One can build all quantum circuits from single qubit Z and X rotations, and two qubit CNOT gates. Quantum circuit diagrams are very rigid in structure: There are a fixed number of wires, and a fixed direction of flow in the diagram.

To turn a quantum circuit diagram into a ZX-calculus diagram is extremely easy:

• Keep wires as they are
• All Z rotation gates become green spiders
• All X rotation gates become red spiders
• All CNOT gates become a (connected) pair of red and green spiders, with the green spider on the control qubit. The CNOT gate, here shown so the wire connecting the two nodes does not run vertically Interpretations of the bent wire ("cup"), Hadamard, and green spider elements of the ZX-calculus

### Interpreting the ZX-calculus

There are ZX diagrams that do not correspond to any unitary circuit (this isn't a problem, it just means ZX can describe non-unitary matrices.) As such there is no general method to turn a ZX diagram into a circuit diagram, although a lot of work has gone into working out how to do so when you can. What we can always do is turn a ZX diagram into a corresponding complex matrix.

To do this we only need to know what to do with green nodes, bent wires, and Hadamard gates (and how to glue these elements together.) This is because we can turn any red nodes into green nodes using the Hadamard rule described earlier. We also need to pick a direction of flow in our diagram. We'll be using left-to-right here, but any other orientation is possible (and needs to be clearly stated.)

The big square brackets mean "interpretation of", and sends a diagram to a matrix. Spiders can have any number of input and output legs, and a spider with $n$ inputs and $m$ outputs is interpreted as a matrix with $2^n$ columns and $2^m$ rows.

### Breaking down a diagram (i.e. tensor and composition)

ZX-calculus diagrams are read the same way that circuit diagrams are read: If your circuit is running left-to-right then you break the diagram down into columns. You view everything happening in a column as happening at the same time, and take the tensor product of all the elements in that column. Then you view the sequence of columns as a sequence of operations, taking the matrix composition of those operations.

To the right is a diagram that has been broken down so that each cell in the grid contains just one element.
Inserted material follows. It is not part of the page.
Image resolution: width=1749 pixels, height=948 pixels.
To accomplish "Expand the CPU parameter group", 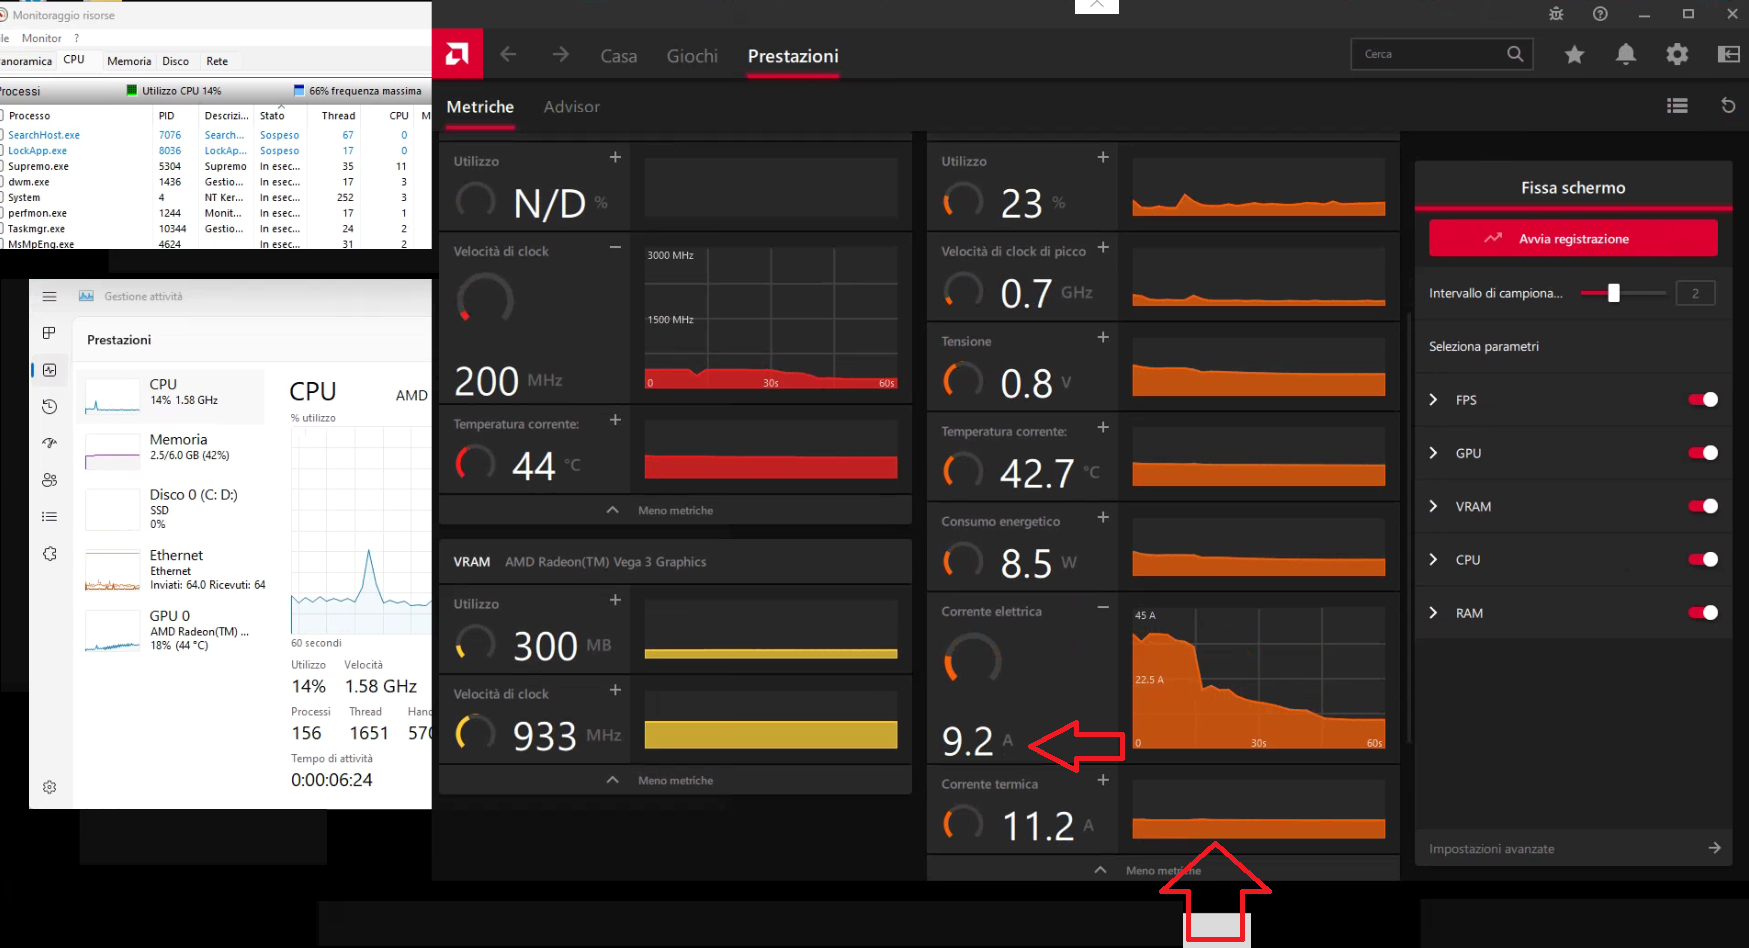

Remember you can bend wires around as needed to make this easier to do. An indication of how to break a diagram down into smaller diagrams, so that each cell contains only one element.

### Transposes, cups, caps and reflections

Bent wires are a thing that may catch you off guard if you come from circuit diagrams. The interpretation of a bare wire running with the flow of your diagram is just the identity matrix. How about when a wire bends round to form a "cup"? This interpretation is given above, but we leave out what to do when the wire forms a "cap". This is because reflecting a diagram (in the vertical axis) has the effect of applying a transpose to the matrix interpretation.

For diagrams that flow left-to-right there is no interpretation for a vertical wire. We get around this by giving any vertical wires the slightest of bends, so that it forms either a cup or a cap (and it does not matter which option one chooses.)